In 2022, we will see an exponential increase in ransomware attacks against small and medium-sized businesses (SMEs), especially those located in Mexico and other Latin American countries. The ransomware as a service (Raas) model will also allow more and more criminal gangs to operate and grow their operations in different parts of the world. It is estimated that Latin America will be one of the most attacked regions in 2022.

Both the Organization of American States and the Inter-American Development Bank have pointed out that cybercrime has managed to surpass drug trafficking at times both in scope and in profits, so it is forecast that 2022 will be a complex year for authorities around the world. the world since we would be seeing more and more alliances between drug traffickers and cybercriminals.

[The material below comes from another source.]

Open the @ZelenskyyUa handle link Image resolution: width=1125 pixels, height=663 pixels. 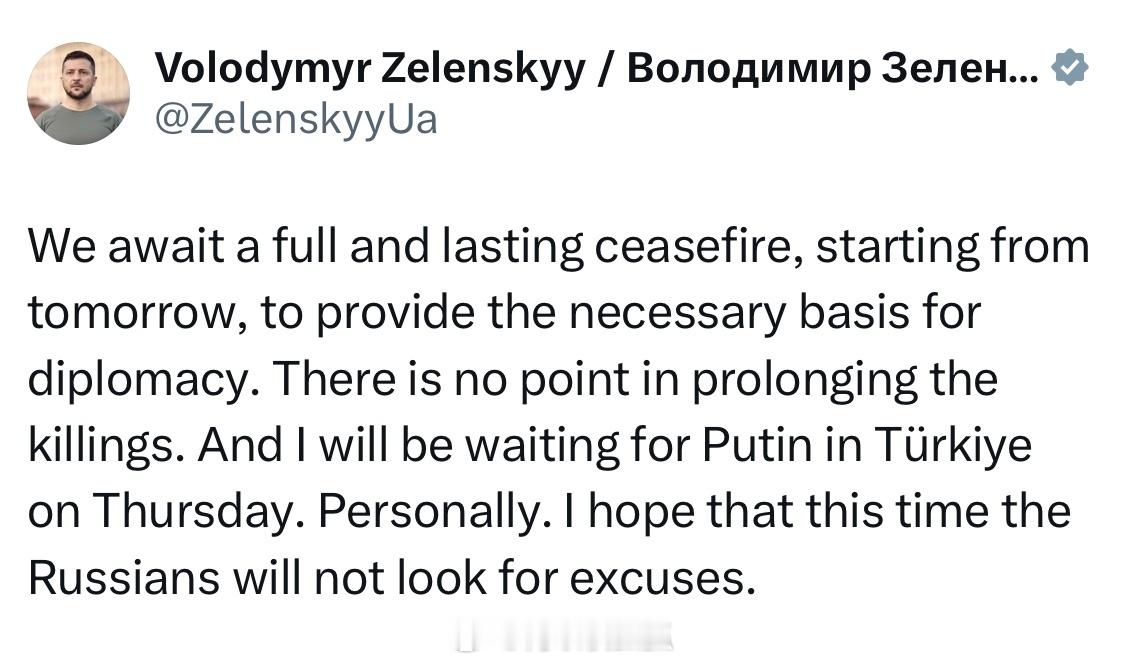coord(296,119)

The worst cyberthreats, contrary to what appears in the media and social networks, are not ransomware, DDoS attacks, social engineering or phishing. The worst cyber threat is the ability of cybercriminal groups to operate, organize, attack, learn, understand, share and be much better prepared than authorities and governments.

That is the real threat : the ease with which cybercriminals operate from behind the scenes and apply all their expert knowledge to carry out malicious acts. Understanding how these cybercriminal groups work is critical to stopping them.

About the author: Víctor Ruiz is founder of SILIKN and mentor of the Cybersecurity Center 05000. In addition to being a technology entrepreneur, he is a cybersecurity technician with CSFPC and LCSPC certificates, CSCT certified cybersecurity instructor, cybersecurity expert at BEDU, management consultant of crisis and risks, pentester and communications consultant.